SUPPLIED DATA:

- - -

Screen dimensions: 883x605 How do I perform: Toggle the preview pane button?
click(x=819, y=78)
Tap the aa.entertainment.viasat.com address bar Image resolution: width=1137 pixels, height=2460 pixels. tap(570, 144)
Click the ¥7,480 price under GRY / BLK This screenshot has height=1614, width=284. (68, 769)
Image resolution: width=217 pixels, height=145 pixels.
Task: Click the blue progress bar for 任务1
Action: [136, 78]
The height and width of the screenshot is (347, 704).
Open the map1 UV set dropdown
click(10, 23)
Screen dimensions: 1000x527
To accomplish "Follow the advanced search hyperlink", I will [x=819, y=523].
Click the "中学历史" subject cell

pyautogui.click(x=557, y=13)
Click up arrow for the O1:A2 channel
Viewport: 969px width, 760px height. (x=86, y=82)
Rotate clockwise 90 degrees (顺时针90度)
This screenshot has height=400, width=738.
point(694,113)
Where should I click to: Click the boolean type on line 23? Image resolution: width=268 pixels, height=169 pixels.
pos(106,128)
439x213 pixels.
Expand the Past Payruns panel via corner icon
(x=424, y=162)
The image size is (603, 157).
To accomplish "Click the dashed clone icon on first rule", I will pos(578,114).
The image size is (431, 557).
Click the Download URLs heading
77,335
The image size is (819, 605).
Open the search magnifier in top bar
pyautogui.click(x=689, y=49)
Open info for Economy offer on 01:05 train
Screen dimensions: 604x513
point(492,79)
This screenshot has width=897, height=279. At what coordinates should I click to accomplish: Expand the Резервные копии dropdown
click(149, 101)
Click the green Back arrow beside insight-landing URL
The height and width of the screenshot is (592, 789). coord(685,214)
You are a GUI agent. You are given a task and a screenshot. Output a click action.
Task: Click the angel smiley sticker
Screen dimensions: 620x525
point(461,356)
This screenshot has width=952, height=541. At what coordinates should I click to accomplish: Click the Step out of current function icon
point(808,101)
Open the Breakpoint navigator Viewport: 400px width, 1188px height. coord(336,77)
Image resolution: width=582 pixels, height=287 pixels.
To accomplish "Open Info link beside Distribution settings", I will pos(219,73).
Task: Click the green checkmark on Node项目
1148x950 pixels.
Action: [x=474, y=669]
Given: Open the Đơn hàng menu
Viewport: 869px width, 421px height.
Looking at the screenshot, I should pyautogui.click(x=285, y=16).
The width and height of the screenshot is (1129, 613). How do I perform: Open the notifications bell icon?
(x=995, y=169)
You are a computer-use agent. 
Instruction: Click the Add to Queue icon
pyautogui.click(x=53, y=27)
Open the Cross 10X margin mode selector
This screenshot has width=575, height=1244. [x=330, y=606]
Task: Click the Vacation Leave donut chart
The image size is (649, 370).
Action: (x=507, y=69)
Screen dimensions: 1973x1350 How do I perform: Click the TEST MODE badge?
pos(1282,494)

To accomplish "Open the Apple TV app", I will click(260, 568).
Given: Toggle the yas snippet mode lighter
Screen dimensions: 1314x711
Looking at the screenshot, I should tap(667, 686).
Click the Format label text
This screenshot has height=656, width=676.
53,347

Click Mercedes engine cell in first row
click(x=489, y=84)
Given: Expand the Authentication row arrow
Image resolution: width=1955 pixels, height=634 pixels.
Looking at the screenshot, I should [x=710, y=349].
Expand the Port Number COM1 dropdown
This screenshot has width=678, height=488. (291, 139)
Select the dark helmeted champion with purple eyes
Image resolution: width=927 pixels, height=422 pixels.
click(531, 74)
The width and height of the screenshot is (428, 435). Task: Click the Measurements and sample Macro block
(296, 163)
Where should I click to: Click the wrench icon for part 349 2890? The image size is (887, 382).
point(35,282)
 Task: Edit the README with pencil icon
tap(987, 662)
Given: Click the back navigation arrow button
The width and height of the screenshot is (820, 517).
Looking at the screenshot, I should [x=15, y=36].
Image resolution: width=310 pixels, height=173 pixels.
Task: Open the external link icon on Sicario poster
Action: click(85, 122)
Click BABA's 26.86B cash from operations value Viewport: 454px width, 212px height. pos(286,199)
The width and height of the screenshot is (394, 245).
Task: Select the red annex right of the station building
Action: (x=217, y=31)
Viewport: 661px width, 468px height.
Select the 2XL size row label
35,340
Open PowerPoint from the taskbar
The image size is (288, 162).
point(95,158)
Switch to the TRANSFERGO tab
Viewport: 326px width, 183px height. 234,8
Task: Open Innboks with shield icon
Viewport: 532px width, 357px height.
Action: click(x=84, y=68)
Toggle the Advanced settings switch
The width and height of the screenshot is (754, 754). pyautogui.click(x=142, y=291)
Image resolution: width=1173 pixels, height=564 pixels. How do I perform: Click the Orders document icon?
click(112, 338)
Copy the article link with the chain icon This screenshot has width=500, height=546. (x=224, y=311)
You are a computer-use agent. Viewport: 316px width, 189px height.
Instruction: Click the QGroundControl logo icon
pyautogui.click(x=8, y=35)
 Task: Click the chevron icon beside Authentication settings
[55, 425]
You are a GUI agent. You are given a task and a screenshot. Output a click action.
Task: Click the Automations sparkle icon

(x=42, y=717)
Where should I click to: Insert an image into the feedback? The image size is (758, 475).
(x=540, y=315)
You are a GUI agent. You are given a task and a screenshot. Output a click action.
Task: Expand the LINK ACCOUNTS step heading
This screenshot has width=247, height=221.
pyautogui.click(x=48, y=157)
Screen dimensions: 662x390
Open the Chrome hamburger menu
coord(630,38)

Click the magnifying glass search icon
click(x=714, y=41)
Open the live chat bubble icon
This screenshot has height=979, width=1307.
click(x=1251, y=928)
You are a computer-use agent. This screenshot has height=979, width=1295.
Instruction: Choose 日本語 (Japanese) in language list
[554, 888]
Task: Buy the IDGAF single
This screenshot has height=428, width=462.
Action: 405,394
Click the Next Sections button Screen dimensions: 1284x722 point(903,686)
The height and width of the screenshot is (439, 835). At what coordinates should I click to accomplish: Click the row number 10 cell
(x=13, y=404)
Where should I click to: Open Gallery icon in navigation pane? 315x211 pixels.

- - -

YOUR INSTRUCTIONS:
Copy out every line in the rows above that contains the string "pixels".

THE OUTPUT:
Tap the aa.entertainment.viasat.com address bar Image resolution: width=1137 pixels, height=2460 pixels. tap(570, 144)
Image resolution: width=217 pixels, height=145 pixels.
Where should I click to: Click the boolean type on line 23? Image resolution: width=268 pixels, height=169 pixels.
439x213 pixels.
Image resolution: width=582 pixels, height=287 pixels.
1148x950 pixels.
Image resolution: width=1955 pixels, height=634 pixels.
Image resolution: width=927 pixels, height=422 pixels.
Image resolution: width=310 pixels, height=173 pixels.
Image resolution: width=1173 pixels, height=564 pixels. How do I perform: Click the Orders document icon?
Where should I click to: Open Gallery icon in navigation pane? 315x211 pixels.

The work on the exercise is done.